I walk out of the movie Yaardein (Memories) on a high. In India, going to the movies is a spiritual act, as transforming as going to a temple and just as entertaining. The monsoon is heavy; moving is like swimming and breathing like sucking on bubbles; every afternoon the rain buckets down drowning the city in mud and mayhem. It’s safer inside the local modern multiplex watching high-pitched, high-volume Hindi films alongside chatting women, screaming babies, girls talking on mobile phones, and boys imitating fight scenes in the aisles.

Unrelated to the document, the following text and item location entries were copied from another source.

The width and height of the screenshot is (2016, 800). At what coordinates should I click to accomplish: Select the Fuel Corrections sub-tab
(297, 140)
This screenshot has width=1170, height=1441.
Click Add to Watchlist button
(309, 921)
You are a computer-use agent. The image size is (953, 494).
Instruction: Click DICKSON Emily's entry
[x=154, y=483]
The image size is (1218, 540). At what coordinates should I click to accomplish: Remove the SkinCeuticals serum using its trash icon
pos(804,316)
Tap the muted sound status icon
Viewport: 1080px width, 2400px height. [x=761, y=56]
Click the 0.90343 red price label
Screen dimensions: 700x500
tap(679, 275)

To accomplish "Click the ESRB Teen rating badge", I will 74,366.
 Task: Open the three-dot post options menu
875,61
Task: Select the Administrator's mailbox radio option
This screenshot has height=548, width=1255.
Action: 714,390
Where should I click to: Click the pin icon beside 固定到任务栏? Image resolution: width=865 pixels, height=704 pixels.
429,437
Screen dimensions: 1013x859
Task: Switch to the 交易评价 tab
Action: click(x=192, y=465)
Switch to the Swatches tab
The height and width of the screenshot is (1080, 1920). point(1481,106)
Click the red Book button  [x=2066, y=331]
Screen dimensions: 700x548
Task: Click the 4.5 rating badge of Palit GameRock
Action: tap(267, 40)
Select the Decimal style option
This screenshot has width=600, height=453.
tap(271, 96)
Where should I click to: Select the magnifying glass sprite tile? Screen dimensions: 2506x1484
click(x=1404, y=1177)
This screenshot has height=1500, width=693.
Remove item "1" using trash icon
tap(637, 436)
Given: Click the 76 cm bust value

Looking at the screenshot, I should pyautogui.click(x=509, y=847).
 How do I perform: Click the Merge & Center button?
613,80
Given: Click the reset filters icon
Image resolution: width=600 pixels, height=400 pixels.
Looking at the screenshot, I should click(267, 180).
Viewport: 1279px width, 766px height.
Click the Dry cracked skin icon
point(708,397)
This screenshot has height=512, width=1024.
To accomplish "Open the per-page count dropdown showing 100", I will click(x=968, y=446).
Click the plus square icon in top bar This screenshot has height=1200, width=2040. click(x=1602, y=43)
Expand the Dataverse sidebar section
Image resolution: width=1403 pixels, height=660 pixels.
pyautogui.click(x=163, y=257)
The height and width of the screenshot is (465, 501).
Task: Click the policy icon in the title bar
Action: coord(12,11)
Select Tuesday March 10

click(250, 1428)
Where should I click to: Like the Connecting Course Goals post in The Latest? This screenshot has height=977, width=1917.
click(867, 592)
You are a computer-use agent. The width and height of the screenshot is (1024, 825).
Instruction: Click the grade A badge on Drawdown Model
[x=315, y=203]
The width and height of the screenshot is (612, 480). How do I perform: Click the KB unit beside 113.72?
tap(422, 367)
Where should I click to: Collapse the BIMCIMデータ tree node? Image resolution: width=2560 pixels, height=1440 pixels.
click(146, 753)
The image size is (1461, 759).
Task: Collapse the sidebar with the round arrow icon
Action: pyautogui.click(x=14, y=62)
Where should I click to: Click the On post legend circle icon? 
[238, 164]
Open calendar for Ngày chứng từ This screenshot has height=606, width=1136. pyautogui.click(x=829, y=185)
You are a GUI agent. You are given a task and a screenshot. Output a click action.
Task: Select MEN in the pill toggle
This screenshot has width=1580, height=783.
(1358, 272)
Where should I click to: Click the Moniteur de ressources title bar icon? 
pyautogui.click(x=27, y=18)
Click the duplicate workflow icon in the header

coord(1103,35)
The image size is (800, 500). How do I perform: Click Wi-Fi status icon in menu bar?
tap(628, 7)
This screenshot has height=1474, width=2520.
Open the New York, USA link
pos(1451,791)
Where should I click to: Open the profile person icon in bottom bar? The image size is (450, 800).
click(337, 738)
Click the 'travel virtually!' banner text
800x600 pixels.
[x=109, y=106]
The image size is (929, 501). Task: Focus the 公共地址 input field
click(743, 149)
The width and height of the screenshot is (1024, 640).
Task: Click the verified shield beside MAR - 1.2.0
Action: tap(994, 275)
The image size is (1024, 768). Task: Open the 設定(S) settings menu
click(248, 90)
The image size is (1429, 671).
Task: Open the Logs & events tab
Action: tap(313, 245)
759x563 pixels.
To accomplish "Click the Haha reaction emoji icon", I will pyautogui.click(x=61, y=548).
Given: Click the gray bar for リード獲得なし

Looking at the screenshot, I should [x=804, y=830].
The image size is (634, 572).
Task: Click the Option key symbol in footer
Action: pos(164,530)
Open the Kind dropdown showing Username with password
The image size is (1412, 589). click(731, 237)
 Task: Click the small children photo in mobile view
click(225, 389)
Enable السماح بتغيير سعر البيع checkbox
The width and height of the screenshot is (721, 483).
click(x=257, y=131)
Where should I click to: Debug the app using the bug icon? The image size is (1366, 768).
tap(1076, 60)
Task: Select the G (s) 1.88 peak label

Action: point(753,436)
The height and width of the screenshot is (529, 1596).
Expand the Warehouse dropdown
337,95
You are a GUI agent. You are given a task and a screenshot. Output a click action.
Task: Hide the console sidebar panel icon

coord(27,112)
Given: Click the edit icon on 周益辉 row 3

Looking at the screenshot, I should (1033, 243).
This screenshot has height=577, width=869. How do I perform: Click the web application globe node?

India’s melodramatic ‘masala movies’ are a spicy recipe of action, violence, music, dance, slapstick humour,
moralising and, most of all, romance. There must be a love story, a death, a birth, a marriage, a battle between good and evil and eight song-and-dance routines before good will triumph and tradition be upheld. Heroes with fluffy quiffs, ball-crushing jeans and rubber hips get the girl, the chaste virginal light-skinned chick obeys her elders and the cute niece or nephew will be rescued from danger. The cigarette-smoking vamp will die of a terrible disease, the bad man with the big moustache will be shot and his sidekicks or a trio of corrupt cops will be locked up. The rubber-faced funny guy and simpering servants will smile happily and the good, religiously righteous mother may die and come back as a ghost in a shimmering chiffon sari.
I’ve always loved a song-and-dance flick. Indians are great groovers specialising in pelvic thrusts, head wobbles, shoulder shimmies, knee slides, moonwalks, jumps, turns, spins and the Punjabi arm-flicking light-bulb dance. In happy songs, entire street-mobs move as one. In love songs, doe-eyed men and dreamy-eyed girls with trembling lips will run towards each other so that he can play with her dupatta in front of spectacular scenery. This year’s popular backgrounds are the Swiss snowfields, New Zealand waterfalls, Thai beaches and Australia’s Parliament House. I don’t get most of the lyrics but Aarzoo translates some lines as she passes popcorn.